• **WHAT NEEDS TO BE DONE**
Rewrite the lines below, substituting "tap action" for "click action" and keeping everything else unchanged. Leave the pictures out of your answer.

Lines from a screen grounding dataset
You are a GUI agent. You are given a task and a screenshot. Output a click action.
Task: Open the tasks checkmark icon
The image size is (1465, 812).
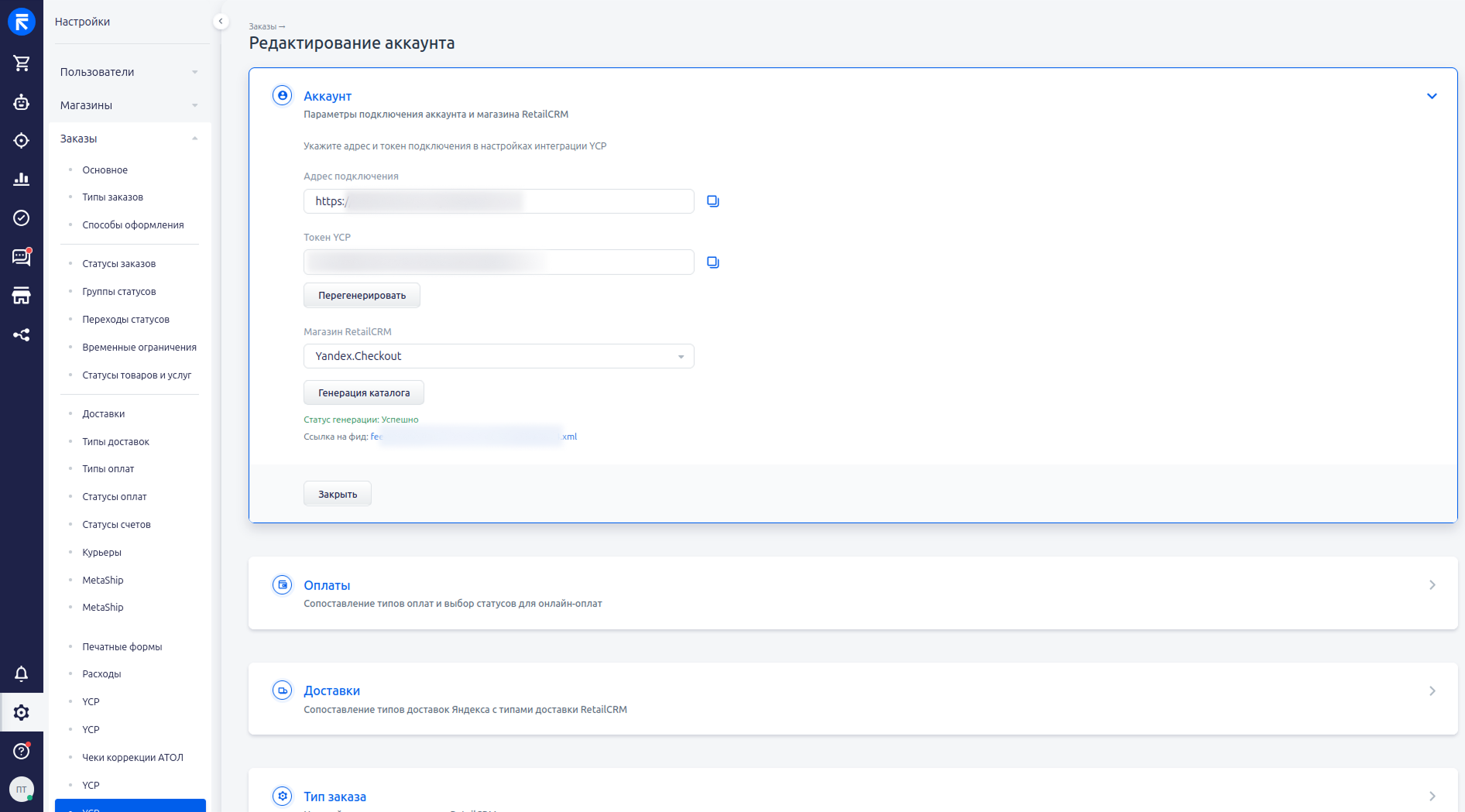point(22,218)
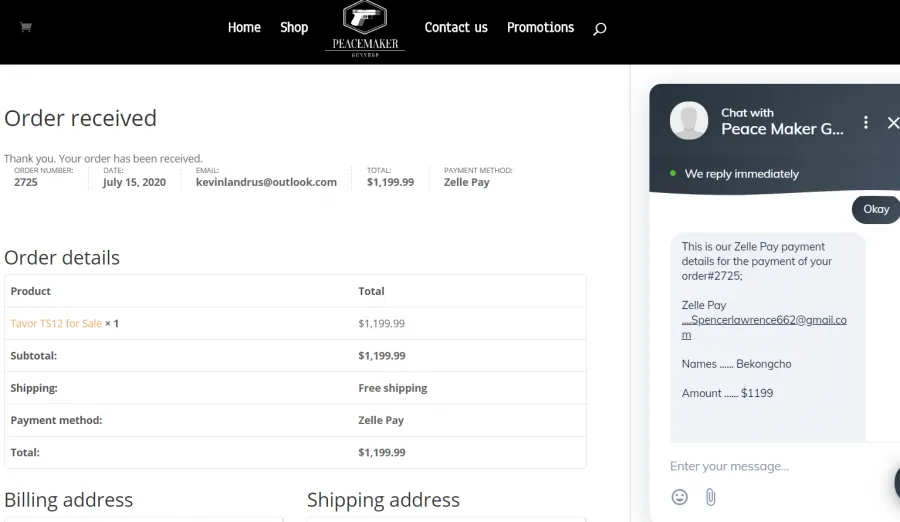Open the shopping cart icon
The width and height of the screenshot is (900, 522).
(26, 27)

• **CORRECT RESPONSE**
You are a GUI agent. You are given a task and a screenshot. Output a tap action.
Task: Open the tasks checkmark icon
The image size is (1465, 812).
point(22,218)
Open the shopping cart icon
The width and height of the screenshot is (900, 522).
(26, 27)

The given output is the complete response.